A study shows cameras are more effective in preventing a driver from running over a child when reversing -- supporting a move to make such cameras mandatory.
Image: Back up camera
A new study shows that dashboard cameras are more effective in warning drivers of children or objects behind when they reverse.ANDY CROSS / The Denver Post via Getty Images file

Dashboard cameras are far more effective at spotting children and other obstacles behind a reversing vehicle than less sophisticated parking sensors – or drivers using their mirrors, a study shows, adding support to a proposed rule that would require so-called backup cameras

Such cameras are already found on many of the latest cars, trucks and crossovers, but the National Highway Traffic Safety Administration has repeatedly delayed announcing formal rules that would make them mandatory – something Congress and President Bush authorized in 2007. That’s despite NHTSA’s own estimate that the devices could save as many as 200 lives a year – including a large number of children under the age of five – inadvertently run over when motorists back up.

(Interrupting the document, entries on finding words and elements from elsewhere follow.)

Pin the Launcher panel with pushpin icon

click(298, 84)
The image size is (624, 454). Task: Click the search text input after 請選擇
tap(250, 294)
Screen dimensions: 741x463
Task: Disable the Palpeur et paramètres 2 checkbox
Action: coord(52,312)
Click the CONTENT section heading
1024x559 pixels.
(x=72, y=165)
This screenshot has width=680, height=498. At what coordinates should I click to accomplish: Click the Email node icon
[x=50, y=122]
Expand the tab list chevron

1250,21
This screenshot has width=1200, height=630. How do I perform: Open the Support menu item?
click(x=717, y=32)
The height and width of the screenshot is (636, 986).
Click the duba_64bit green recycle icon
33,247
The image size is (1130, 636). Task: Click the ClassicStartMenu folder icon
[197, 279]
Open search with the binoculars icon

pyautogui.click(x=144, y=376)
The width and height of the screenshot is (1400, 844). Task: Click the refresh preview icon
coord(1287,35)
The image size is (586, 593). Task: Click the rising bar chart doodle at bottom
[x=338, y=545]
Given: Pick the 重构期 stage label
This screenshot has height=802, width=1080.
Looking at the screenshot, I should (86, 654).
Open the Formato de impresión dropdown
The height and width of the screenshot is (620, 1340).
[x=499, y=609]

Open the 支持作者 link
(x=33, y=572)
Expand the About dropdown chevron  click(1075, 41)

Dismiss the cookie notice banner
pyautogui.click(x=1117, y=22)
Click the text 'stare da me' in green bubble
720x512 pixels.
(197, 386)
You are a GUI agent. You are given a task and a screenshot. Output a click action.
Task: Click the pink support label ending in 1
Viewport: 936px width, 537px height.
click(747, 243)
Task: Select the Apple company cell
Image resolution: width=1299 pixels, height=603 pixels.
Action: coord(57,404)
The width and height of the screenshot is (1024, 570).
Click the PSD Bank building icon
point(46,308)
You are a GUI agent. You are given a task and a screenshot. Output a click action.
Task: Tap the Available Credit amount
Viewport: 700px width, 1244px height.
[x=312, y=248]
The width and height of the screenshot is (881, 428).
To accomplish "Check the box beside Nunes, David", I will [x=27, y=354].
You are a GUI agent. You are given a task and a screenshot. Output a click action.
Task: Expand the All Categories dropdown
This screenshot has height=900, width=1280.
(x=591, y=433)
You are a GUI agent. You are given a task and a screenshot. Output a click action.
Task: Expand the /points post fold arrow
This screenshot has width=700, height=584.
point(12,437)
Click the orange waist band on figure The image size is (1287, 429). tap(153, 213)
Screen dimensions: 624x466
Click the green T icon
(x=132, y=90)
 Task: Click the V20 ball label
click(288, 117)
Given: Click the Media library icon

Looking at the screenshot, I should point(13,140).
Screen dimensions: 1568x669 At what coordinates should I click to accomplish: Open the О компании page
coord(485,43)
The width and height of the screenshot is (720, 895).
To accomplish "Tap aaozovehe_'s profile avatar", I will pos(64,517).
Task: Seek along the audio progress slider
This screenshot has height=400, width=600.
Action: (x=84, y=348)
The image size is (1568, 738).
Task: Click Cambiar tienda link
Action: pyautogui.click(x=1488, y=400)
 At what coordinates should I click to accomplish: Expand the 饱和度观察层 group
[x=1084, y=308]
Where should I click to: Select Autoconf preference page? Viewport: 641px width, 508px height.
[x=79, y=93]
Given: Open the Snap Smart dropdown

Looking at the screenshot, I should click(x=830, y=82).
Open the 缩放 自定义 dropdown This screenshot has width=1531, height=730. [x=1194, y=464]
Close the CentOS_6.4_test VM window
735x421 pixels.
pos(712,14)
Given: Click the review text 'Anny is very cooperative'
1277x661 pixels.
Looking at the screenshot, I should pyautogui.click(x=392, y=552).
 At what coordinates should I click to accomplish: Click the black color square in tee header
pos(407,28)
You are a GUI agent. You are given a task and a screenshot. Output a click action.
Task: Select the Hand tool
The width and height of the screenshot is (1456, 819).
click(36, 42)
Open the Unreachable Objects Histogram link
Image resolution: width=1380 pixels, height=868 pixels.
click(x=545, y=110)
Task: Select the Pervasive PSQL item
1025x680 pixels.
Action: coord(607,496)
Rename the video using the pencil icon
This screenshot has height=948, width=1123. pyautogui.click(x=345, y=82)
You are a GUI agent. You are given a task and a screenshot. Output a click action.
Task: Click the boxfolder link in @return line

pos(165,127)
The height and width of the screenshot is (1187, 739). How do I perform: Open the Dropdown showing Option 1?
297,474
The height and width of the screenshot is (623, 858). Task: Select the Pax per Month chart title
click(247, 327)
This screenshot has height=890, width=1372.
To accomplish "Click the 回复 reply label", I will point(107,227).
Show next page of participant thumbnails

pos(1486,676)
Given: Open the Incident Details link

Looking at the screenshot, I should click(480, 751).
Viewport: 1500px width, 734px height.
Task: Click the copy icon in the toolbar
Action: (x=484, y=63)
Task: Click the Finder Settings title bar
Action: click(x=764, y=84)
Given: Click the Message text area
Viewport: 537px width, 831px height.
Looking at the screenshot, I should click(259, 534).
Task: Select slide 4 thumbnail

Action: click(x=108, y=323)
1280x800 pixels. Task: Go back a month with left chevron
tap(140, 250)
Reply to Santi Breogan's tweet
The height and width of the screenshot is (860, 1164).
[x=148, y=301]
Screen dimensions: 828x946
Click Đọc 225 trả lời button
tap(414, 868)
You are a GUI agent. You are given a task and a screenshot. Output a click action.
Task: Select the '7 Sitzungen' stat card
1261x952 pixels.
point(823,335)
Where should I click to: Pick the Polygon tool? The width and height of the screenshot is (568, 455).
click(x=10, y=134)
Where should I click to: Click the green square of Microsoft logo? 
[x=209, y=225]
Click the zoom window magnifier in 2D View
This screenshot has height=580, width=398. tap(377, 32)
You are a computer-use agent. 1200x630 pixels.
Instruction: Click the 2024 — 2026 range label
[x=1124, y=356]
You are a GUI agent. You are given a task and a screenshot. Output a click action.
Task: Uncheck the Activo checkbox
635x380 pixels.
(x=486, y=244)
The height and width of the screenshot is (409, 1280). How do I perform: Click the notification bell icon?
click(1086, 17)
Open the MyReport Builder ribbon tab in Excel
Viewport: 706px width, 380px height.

"Right now, cameras appear to be the most promising technology for addressing this particularly tragic type of crash, which frequently claims the lives of young children in the driveways of their own homes," said David Zuby, executive vice president and chief research officer for the Insurance Institute for Highway Safety, which conducted the new study.

The IIHS had volunteers check the effectiveness of cameras in a series of tests conducted in an empty parking lot. They were compared to vehicles without warning systems, and those equipped with electronic sensors that use sonar or radar to spot an obstacle, issuing beeps to warn motorists .

The study showed that vehicles with backup cameras reduced the driver's blind zone, on average, by 90 percent.

According to NHTSA research that could make a significant difference. The agency notes that about 292 people are killed each year in backup accidents – including 100 children younger than five -- with another 18,000 injured. NHTSA estimates using cameras could reduce the death toll to between 95 and 112 annually, while also preventing as many as 8,374 injuries.

NHTSA has sent a proposal to the White House for review and expects to have the regulations finalized by next January, in time to begin requiring the technology by available for 2017 model-year vehicles.